I shall put a gherkin in Vesuvius’s shoe when she isn’t looking, thought Caecilius. And then, when she puts her foot in her shoe, she will say, ‘Oh, what’s this? There is something in my shoe.’ And then she’ll look inside and get the surprise of her life when she sees nothing other than – a GHERKIN!
But as Caecilius was chuckling to himself, up rushed Barkus Wooferinicum, who had been lying in wait since the very first line of the story, waiting for just this moment, and now he flew through the air, not real flying but the type of flying that just means he did a big jump, and he sank his strong teeth into Caecilius’s hairy arm.
‘That looks painful,’ said Onlyappearsinoneotherchapterus the candle-maker, who happened to be passing by at that moment. ‘Oh well, see you later.’
‘Ouch! Miserable cur!’ shouted Caecilius and he pulled out a fig and with it he beat Barkus Wooferinicum to death.
‘Get up, you silly dog,’ commanded Caecilius, but then he realised that Barkus Wooferinicum was actually dead.
‘Oh, no,’ sobbed the fart merchant, ‘I never meant to kill the hound, this was nothing more than an over-enthusiastic figging.’
Suddenly Caecilius remembered his magic charm! He pulled it out and said the words:
‘Go back in time, go back in time, go back in time, that’s what I want to do.’
But the magic charm didn’t light up. It had only had two goes in it and Caecilius had wasted them both on saving his own legs.
‘Drat,’ said Caecilius. ‘I’d better not let Filius find out about this, or he’ll be upset.’
So Caecilius quickly stuffed the dead dog under his toga and ran back to the villa as fast as he could, which wasn’t very fast because he had a dead dog under his toga. In fact, I forgot to tell you this but actually he had forty-eight dead dogs under his toga, because before Barkus Wooferinicum had attacked him, forty-seven other dogs had attacked him too – one at a time, each after the other – and each time, Caecilius had beaten them to death with a fig.
As Caecilius was waddling unsteadily through the front door, Filius came out, ready to go off to school.
‘Salve, Father,’ said Filius. ‘I wonder why you have got forty-eight tails sticking out from under your toga.’
‘They are not tails,’ said Caecilius, thinking fast, ‘but hairy loaves of bread which I am keeping warm for our ugly friends, Atrium and Hortus.’
‘Oh, OK,’ said Filius. ‘By the way, Father, have you seen Barkus Wooferinicum, by the way, by the way, Father? By the way?’
‘“Barkus Wooferinicum”?’ said Caecilius, thinking quickly once more. ‘What is that? Is it the title of a new play at the theatre?’
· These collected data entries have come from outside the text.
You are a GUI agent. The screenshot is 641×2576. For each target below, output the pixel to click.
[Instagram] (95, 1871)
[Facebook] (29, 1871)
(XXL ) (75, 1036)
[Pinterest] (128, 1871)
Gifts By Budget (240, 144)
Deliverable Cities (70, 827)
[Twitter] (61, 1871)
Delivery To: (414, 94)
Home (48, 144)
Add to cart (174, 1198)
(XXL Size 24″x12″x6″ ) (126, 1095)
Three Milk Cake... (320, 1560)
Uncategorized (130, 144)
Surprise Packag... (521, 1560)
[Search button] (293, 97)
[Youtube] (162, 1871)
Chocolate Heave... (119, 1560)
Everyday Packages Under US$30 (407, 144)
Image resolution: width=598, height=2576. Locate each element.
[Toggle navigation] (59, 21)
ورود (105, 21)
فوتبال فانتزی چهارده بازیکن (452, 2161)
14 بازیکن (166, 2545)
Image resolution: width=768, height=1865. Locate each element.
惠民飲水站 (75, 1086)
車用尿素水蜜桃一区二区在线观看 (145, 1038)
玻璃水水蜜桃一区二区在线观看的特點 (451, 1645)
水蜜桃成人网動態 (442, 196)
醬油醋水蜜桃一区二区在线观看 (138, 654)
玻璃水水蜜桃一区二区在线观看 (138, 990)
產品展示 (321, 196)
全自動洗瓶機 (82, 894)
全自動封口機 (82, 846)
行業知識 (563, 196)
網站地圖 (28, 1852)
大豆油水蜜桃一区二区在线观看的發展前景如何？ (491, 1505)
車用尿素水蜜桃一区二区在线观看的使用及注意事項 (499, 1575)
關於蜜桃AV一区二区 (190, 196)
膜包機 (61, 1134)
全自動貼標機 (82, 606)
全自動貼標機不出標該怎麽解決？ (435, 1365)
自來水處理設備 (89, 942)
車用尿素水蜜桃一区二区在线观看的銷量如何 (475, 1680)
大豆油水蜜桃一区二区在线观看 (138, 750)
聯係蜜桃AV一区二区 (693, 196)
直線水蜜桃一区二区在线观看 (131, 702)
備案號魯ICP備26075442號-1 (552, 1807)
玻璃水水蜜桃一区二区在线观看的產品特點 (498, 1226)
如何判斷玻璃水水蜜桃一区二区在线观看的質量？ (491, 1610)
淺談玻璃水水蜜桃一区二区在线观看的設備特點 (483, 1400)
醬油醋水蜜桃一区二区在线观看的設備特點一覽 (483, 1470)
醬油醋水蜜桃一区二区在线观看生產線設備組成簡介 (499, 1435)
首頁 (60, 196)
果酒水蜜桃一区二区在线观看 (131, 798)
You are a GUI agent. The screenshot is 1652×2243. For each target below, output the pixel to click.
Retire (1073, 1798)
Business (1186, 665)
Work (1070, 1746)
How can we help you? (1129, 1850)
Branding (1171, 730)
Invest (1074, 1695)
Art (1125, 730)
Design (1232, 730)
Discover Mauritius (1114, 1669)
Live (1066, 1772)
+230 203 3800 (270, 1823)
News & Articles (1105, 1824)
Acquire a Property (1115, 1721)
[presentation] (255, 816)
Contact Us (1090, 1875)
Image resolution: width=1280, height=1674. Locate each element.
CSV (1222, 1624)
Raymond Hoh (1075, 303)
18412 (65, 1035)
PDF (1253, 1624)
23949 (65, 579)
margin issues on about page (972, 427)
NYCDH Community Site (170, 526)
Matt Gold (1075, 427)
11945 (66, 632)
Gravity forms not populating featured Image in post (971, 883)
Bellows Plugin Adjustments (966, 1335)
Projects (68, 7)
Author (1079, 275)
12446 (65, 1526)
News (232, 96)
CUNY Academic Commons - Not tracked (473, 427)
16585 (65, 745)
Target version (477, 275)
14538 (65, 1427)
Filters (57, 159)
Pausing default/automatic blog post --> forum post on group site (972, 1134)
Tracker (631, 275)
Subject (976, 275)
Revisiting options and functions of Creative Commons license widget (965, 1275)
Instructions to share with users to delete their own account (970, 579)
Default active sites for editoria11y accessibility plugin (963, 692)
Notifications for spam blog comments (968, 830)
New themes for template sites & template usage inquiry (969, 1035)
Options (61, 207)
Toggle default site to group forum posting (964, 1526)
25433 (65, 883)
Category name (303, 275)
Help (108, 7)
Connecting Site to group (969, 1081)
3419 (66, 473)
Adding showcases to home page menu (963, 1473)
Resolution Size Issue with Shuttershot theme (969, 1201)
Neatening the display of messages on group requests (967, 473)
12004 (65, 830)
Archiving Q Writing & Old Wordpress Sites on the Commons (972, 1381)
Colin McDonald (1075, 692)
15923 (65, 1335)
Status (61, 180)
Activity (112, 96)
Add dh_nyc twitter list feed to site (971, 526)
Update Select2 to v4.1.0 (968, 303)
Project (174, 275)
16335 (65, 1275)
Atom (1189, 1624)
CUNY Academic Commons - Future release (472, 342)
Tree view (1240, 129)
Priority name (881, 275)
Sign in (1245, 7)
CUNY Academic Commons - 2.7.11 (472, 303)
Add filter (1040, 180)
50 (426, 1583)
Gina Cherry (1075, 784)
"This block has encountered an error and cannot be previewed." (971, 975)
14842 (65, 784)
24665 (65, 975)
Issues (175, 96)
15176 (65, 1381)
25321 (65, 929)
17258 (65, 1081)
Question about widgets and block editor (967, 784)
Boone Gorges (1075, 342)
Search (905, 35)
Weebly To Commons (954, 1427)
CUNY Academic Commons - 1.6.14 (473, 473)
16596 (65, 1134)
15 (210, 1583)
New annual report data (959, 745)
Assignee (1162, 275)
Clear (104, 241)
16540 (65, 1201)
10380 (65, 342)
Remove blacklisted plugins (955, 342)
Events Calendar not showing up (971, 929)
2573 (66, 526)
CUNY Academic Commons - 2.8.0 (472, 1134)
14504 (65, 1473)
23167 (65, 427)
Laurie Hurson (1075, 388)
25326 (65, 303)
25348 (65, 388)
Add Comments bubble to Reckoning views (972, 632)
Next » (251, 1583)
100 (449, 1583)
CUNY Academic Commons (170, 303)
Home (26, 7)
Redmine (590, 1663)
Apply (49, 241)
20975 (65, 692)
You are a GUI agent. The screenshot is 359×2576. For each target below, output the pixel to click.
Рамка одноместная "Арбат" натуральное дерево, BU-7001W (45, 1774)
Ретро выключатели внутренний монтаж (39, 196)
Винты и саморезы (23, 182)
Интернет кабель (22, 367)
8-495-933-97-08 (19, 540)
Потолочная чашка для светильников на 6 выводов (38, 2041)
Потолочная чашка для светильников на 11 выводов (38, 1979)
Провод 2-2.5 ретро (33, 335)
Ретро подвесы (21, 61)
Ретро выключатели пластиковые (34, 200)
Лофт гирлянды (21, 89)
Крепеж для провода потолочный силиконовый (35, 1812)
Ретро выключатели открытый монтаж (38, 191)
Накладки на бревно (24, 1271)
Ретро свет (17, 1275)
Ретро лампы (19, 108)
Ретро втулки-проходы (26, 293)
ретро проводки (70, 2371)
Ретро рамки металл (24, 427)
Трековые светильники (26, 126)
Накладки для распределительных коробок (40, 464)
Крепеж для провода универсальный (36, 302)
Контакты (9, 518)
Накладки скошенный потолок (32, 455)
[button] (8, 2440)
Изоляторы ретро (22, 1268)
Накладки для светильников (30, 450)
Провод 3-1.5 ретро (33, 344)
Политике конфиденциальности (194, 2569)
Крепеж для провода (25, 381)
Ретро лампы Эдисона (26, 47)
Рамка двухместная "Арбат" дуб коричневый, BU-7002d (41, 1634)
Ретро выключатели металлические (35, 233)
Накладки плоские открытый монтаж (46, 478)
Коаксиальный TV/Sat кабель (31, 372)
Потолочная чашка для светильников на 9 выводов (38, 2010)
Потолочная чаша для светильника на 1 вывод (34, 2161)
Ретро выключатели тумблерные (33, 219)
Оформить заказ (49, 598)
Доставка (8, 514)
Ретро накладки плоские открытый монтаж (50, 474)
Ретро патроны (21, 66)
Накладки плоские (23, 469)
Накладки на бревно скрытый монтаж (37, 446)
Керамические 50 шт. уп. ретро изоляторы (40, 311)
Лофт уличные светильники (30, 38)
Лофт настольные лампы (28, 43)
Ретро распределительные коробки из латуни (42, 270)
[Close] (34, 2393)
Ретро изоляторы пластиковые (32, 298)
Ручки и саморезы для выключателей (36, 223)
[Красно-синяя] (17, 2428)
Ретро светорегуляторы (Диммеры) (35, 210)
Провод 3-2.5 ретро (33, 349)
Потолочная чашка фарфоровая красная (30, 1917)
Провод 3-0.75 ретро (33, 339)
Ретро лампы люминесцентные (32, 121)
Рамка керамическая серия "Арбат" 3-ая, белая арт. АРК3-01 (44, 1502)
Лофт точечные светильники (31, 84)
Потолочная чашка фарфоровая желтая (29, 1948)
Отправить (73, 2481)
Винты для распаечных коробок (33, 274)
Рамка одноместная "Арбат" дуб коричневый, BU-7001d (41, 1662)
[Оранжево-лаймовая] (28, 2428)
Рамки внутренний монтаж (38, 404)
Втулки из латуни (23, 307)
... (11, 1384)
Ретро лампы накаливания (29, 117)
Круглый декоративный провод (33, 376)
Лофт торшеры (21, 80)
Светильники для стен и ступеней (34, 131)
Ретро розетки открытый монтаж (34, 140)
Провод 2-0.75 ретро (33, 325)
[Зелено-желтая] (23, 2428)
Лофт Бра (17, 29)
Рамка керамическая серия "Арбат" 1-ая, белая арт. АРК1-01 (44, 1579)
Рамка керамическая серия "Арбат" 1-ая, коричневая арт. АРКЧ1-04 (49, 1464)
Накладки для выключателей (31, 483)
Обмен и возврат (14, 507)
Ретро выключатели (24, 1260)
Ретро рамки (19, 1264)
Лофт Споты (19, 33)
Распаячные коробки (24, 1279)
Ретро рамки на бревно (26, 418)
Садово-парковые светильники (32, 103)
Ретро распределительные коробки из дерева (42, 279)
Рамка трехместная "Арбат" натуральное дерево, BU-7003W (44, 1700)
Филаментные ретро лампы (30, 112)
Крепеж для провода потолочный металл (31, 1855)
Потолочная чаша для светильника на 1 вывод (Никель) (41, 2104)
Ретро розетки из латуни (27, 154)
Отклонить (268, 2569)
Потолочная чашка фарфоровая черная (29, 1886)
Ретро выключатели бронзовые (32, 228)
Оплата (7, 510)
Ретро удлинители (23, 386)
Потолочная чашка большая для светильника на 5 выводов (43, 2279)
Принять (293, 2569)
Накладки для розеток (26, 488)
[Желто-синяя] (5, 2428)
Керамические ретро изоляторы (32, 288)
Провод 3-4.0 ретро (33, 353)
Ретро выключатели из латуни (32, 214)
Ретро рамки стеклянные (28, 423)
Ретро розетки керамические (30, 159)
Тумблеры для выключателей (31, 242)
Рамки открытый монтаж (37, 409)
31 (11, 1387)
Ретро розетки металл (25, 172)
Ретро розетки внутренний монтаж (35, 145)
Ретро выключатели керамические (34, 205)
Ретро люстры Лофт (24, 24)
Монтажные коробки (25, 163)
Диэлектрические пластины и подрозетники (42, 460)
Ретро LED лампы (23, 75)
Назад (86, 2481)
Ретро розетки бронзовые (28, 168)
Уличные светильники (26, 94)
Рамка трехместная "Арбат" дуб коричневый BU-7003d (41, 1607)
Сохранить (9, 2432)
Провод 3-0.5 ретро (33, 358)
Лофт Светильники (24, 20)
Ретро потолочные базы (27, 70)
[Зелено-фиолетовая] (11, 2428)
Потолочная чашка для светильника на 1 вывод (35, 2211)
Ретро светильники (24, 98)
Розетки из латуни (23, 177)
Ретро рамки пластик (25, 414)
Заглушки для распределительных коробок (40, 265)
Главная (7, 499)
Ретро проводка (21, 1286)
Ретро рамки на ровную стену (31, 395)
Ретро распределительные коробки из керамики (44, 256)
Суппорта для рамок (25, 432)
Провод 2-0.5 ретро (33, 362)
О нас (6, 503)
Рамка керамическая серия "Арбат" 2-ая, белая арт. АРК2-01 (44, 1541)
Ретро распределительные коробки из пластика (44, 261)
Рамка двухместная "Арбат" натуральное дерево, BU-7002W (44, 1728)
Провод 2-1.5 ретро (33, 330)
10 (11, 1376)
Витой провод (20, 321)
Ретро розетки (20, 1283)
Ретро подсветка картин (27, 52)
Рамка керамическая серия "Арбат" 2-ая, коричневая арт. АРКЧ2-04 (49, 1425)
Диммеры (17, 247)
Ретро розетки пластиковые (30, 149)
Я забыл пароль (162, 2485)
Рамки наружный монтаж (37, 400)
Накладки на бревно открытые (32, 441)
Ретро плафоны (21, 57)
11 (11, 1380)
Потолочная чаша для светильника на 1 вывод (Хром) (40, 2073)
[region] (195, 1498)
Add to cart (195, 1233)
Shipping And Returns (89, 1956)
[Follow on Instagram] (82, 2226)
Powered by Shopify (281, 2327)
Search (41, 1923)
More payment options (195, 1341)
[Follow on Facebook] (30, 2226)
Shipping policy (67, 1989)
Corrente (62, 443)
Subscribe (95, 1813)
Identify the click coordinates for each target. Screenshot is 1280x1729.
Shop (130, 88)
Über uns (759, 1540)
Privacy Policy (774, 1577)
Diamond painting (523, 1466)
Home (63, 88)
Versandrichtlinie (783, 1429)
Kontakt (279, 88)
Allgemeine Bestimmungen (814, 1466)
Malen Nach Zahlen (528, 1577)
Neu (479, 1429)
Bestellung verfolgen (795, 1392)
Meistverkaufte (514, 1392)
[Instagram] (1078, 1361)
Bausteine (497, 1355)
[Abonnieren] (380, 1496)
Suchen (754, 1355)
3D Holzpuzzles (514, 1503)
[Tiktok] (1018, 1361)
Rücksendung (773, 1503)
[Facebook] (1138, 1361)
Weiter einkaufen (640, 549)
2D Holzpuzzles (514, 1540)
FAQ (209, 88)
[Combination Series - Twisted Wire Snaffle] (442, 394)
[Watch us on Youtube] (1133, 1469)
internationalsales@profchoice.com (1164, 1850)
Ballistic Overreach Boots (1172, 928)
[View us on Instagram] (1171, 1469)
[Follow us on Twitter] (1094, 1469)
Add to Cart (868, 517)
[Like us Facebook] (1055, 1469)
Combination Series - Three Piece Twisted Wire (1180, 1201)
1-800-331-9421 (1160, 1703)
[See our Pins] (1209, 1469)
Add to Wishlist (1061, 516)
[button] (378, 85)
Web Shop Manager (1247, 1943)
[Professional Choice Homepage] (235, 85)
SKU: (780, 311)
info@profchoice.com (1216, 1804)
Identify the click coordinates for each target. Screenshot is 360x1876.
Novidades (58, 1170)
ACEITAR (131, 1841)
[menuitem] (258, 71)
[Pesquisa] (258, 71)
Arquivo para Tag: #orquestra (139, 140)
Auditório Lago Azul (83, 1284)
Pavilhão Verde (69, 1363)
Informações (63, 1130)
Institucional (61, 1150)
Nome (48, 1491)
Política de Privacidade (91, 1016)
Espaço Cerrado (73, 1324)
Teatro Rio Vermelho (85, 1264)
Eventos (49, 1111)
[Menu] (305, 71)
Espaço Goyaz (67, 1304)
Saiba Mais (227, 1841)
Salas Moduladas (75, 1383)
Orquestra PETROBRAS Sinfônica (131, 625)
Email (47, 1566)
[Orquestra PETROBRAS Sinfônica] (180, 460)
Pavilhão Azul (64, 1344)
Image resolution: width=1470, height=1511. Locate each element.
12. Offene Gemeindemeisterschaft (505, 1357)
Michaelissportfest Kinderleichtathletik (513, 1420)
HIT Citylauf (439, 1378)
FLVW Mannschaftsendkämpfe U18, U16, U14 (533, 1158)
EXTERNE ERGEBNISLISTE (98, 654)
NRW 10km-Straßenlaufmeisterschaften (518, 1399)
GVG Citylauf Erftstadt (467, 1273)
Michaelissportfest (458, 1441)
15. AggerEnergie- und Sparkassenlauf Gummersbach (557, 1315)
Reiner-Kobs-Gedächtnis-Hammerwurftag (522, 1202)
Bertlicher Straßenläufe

‘No, Father,’ said Filius. ‘It is my dog, do you remember?’
‘Hmm,’ frowned Caecilius. ‘Well, I’ve never heard of him, are you sure you had a dog?’
‘Yes,’ said Filius, ‘I’m certain. I’ve had him for about a year, remember?’
‘Are you absolutely sure though?’ said Caecilius. ‘Memory can play strange tricks of the mind on your mind. Perhaps you only thought you had a dog, when in actual fact you really had nothing more than an ant.’
‘No, he was definitely a dog,’ sighed Filius. ‘Oh, well, I’d better go off to school.’
‘Drat and figs,’ said Caecilius as he waddled through the villa into the back garden. ‘Filius is a bright boy. I tried to fool him into thinking he’d never had a dog but he wasn’t having any of it.’
The next four hours were very boring for Caecilius because he spent them digging an enormous hole in the lawn, using only his big toes. Then he threw all the dead dogs in and covered them over with earth, using only his big toes. But when it was done, he had a horrible realisation, using only his big toes.
Filius will come back from school at lunchtime, Caecilius’s big toes thought to themselves, and he will expect to play with Barkus Wooferinicum. And when the dog is not to be found, he will grow suspicious. And when he grows suspicious, he will grow more suspicious. And when he has grown more suspicious, he will grow even more suspicious and start asking questions. And when he has asked all the questions, we don’t know what he will do next, we are only big toes and not that clever.
But still, Caecilius and his big toes were on the right track – if Barkus Wooferinicum were not around at lunchtime, Filius would soon discover the awful truth that his animal friend was no longer of this earth, but was instead under this earth.